Two weeks after Amazon announced it was abandoning its deal to come to Queens because of vocal opposition from local officials and activists, Florida Gov. Ron DeSantis has swooped into the city to tell major financial firms that they won’t have such problems in his state.

“Florida is a place where businesses can do well without having to face some of the political hostility that they deal with in other parts of the country,” the Republican said in a meeting Thursday with six companies, according to his office.

“Our posture here is one of welcoming, not one of demagoguery and prejudice.”

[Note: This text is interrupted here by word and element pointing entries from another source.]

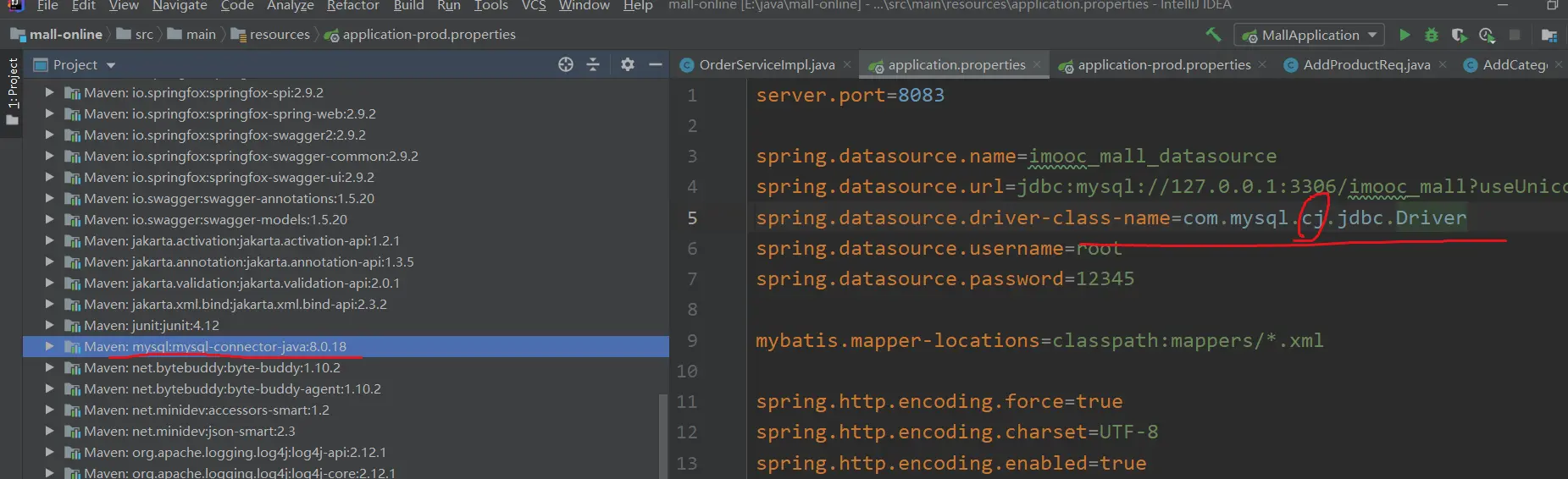Switch to the AddProductReq.java editor tab
Screen dimensions: 1568x479
coord(1366,65)
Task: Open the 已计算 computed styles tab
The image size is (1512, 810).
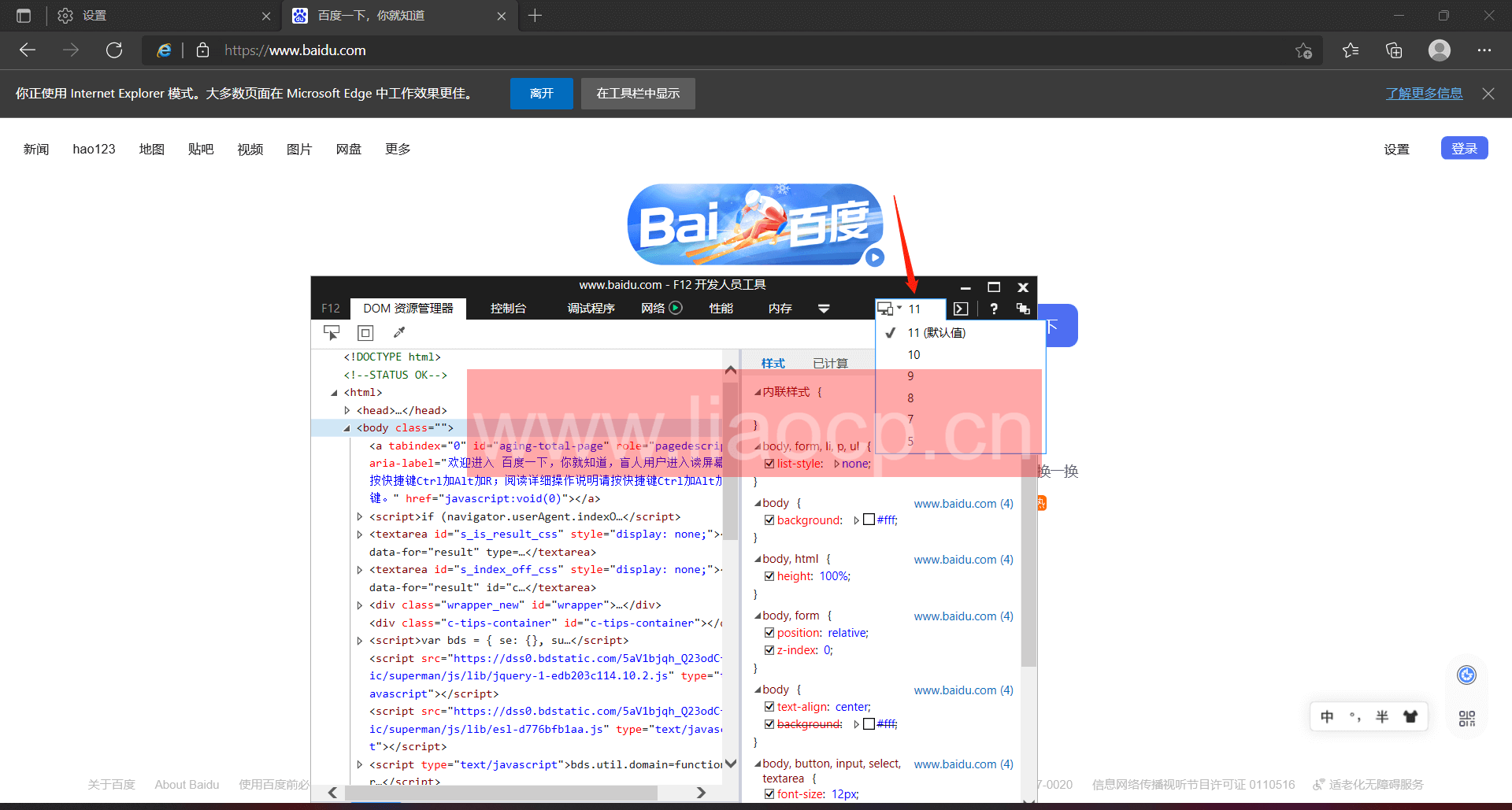Action: (x=830, y=363)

The companies included JPMorgan Chase.

DeSantis’ trip coincided with the release on Friday of a full-page ad signed by 78 business, union and government leaders urging Amazon CEO Jeff Bezos to reconsider his decision to cancel plans to build an HQ2 campus in Long Island City.

Gov. Cuomo, who is leading the charge to win back the retail giant, conceded on Friday that the ad was also aimed at assuring other businesses that New York isn’t hostile to them.

“Please don’t be confused. We’re open for business. If we don’t get new business, good night. That’s how our state survives,” Cuomo told WNYC.

He blamed the Amazon defeat on “local, petty politics” and “distortions” spread by a “small, vocal minority.”

“We want young people coming here and the talent . . . We are the commerce capital of the country,” he said.

Government watchdog E.J. McMahon, of the Empire Center, warned that the Amazon ordeal would be noticed by other firms.

“The Amazon fiasco definitely sent a signal, and it’s not a good signal from multiple angles,” McMahon said.

“Governor DeSantis couldn’t have picked a better time to work on poaching New York businesses, especially high earners in finance. More than a few will no doubt find it tempting to at least listen to Florida’s pitch.”

Cuomo admitted it was unlikely Amazon would return, saying, “They’ve given no indication that they would reconsider.”

Rep. Alexandria Ocasio-Cortez — one of the most vocal critics of the $3 billion in tax incentives offered to Amazon in the deal — said Cuomo should have consulted more with members of the community in the first place.

“If the elected officials spent half as much talking to the community as they do Jeff Bezos, we might have come to an agreement,” she said in a statement.

Cuomo’s office, meanwhile, said he was not worried about Florida poaching businesses.

“Florida may have warmer weather, but here in New York we have better schools, a higher skilled workforce, more Fortune 500 companies than any other state, and a high-tech sector that has been growing by 15,000 jobs a year,” a spokesman said.